■ **Collected data entries**
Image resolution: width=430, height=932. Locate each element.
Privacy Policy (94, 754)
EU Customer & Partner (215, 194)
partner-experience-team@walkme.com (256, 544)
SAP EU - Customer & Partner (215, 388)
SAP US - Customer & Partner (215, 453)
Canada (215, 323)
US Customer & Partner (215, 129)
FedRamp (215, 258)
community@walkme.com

---

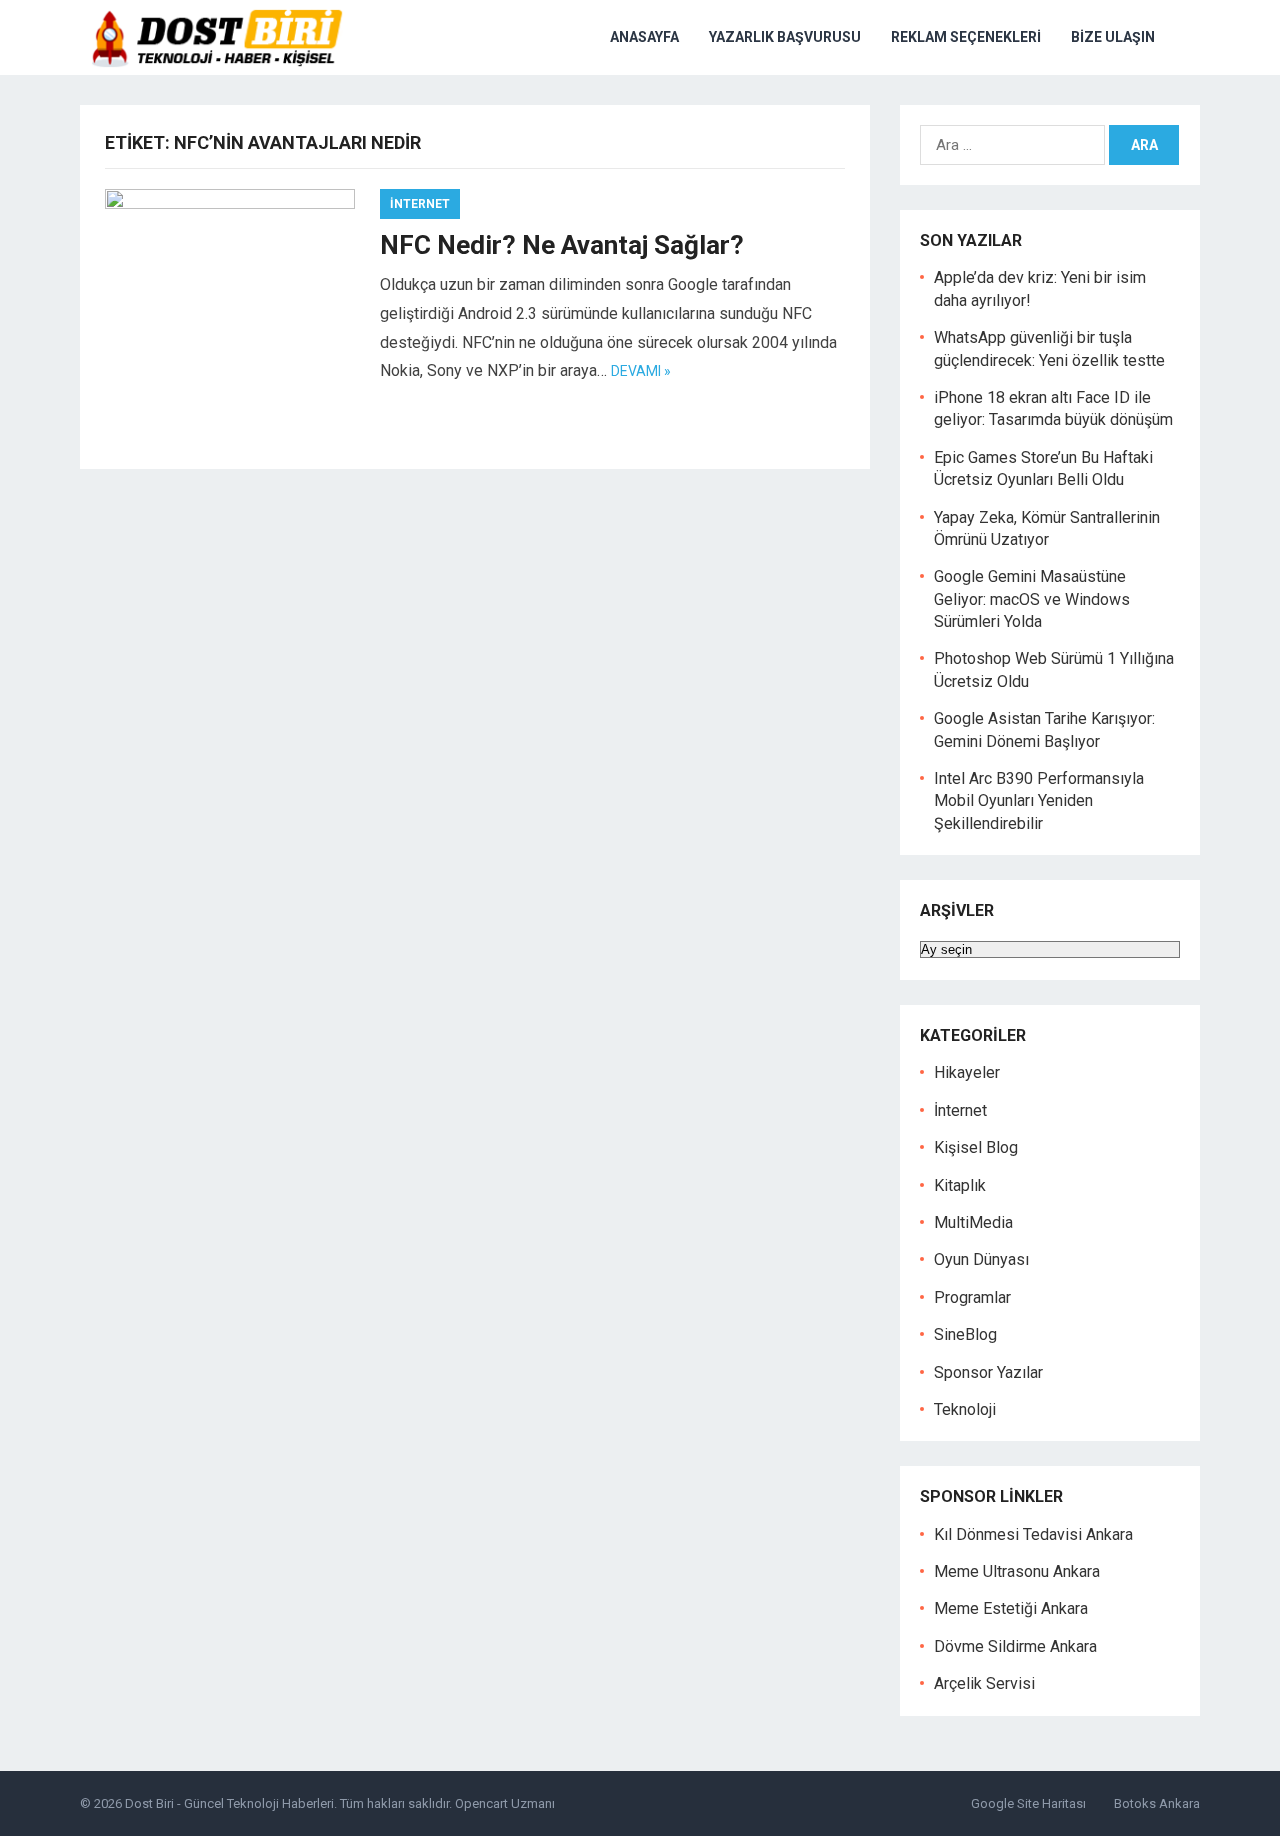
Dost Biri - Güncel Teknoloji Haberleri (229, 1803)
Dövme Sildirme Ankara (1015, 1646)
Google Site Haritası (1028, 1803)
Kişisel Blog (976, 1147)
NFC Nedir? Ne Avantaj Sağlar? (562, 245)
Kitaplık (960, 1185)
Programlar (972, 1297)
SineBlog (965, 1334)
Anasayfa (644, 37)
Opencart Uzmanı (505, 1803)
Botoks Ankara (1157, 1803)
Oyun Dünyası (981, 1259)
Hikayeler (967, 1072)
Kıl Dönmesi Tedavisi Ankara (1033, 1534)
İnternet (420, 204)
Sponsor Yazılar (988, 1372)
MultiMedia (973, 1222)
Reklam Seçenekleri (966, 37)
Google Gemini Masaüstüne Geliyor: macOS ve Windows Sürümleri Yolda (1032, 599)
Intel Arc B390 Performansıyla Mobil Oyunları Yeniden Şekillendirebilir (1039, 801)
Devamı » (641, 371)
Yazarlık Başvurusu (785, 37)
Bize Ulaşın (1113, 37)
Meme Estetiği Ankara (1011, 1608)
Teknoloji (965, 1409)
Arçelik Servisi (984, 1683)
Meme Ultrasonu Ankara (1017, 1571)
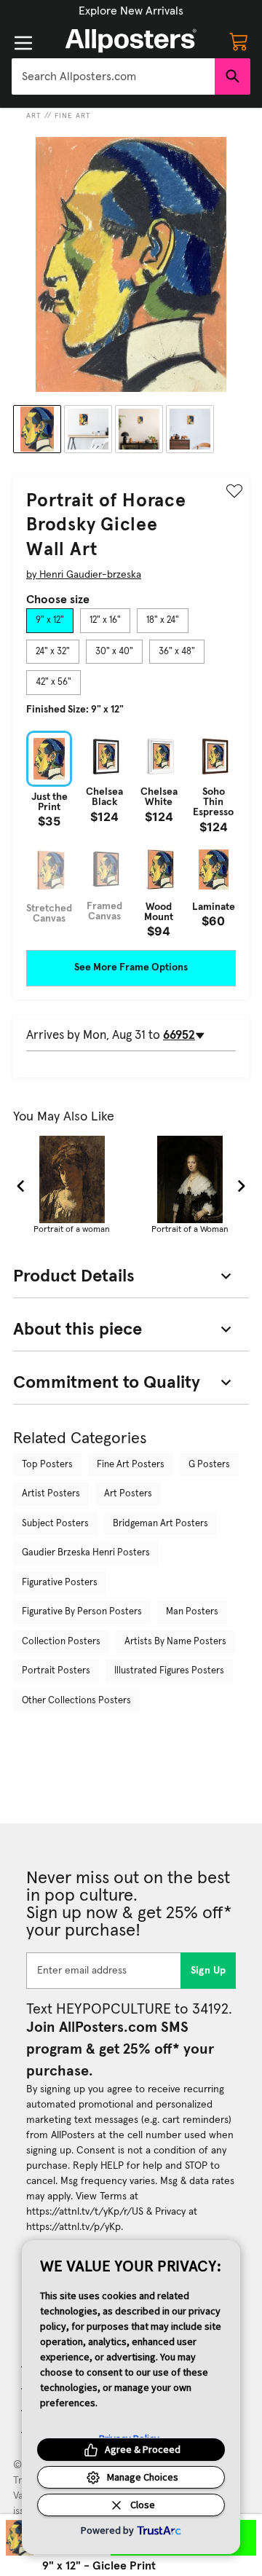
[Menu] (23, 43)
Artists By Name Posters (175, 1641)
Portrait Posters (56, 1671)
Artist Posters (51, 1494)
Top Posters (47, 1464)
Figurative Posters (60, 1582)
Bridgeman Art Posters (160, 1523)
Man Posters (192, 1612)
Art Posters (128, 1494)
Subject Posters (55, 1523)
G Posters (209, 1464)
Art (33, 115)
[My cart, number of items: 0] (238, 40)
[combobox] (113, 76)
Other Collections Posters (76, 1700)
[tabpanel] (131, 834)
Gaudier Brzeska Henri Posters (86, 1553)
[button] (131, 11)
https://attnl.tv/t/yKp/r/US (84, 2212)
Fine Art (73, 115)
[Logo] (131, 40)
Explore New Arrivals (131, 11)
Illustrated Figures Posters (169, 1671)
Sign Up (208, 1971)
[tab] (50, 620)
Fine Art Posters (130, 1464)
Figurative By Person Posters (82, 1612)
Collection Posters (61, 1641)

---

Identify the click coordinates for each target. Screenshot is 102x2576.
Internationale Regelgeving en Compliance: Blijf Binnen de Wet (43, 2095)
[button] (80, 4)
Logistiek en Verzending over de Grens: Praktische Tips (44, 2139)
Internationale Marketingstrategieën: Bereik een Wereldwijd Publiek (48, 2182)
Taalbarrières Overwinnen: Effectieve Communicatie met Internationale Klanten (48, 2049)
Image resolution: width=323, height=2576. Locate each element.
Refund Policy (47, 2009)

■ **Task goal**
Quote the data above from the line containing "https://attnl.tv/t/yKp/r/US (84, 2212)" to the line containing "Collection Posters (61, 1641)", inclusive, and stop.

■ **Solution to this task**
https://attnl.tv/t/yKp/r/US (84, 2212)
Fine Art (73, 115)
[Logo] (131, 40)
Explore New Arrivals (131, 11)
Illustrated Figures Posters (169, 1671)
Sign Up (208, 1971)
[tab] (50, 620)
Fine Art Posters (130, 1464)
Figurative By Person Posters (82, 1612)
Collection Posters (61, 1641)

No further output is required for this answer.